[Entries supplied Boundary: Start]

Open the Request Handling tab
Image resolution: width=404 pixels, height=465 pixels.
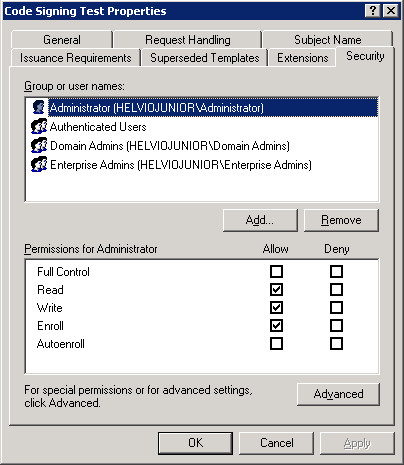coord(188,40)
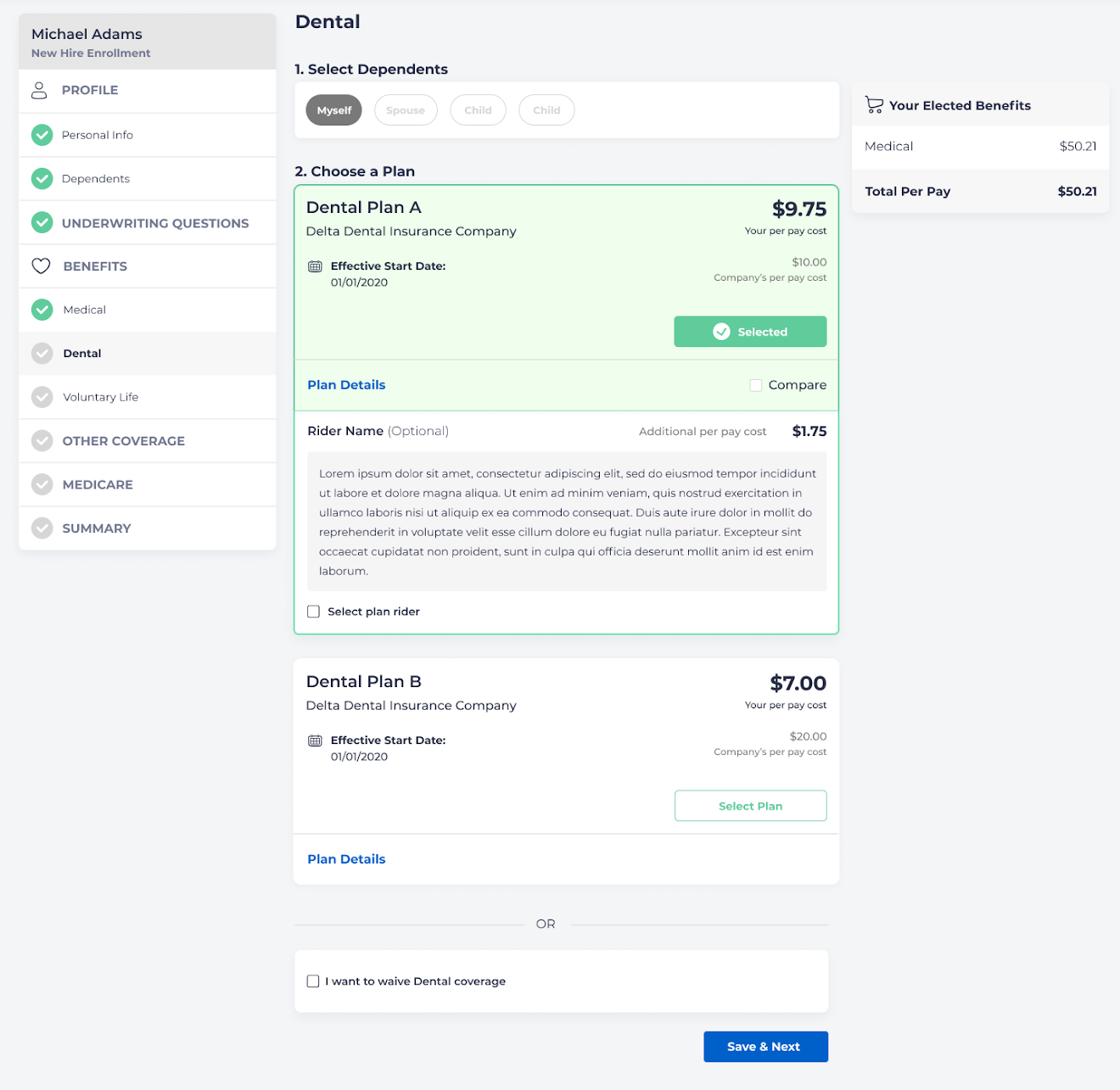The width and height of the screenshot is (1120, 1090).
Task: Click the gray check icon beside Summary
Action: click(42, 528)
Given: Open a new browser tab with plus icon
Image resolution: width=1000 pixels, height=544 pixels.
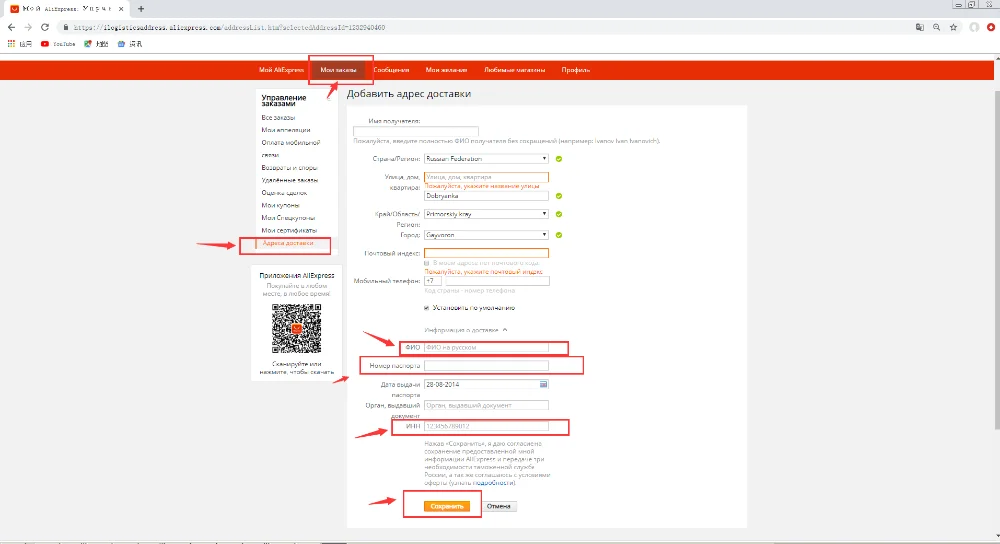Looking at the screenshot, I should [x=141, y=9].
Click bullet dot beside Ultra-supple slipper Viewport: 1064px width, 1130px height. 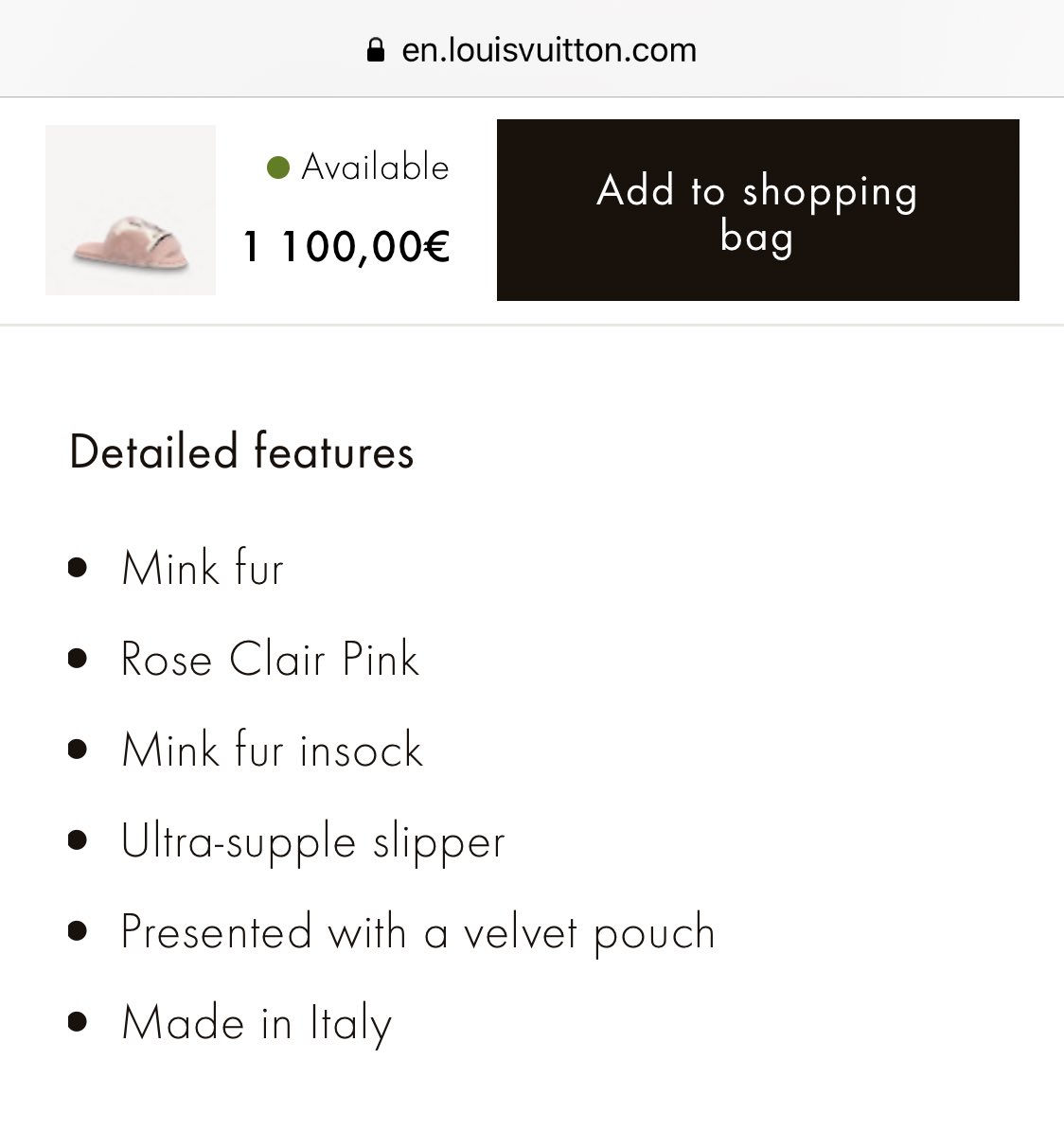point(79,841)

[Entries supplied Boundary: End]

* [Activity]
Reproduce the opening lines of the material above exactly, ending with the line that contains "Given: Open a new browser tab with plus icon". Omit every picture.

* [Expected answer]
Open the Request Handling tab
Image resolution: width=404 pixels, height=465 pixels.
coord(188,40)
The width and height of the screenshot is (1120, 1090).
Task: Click the gray check icon beside Summary
Action: click(42, 528)
Given: Open a new browser tab with plus icon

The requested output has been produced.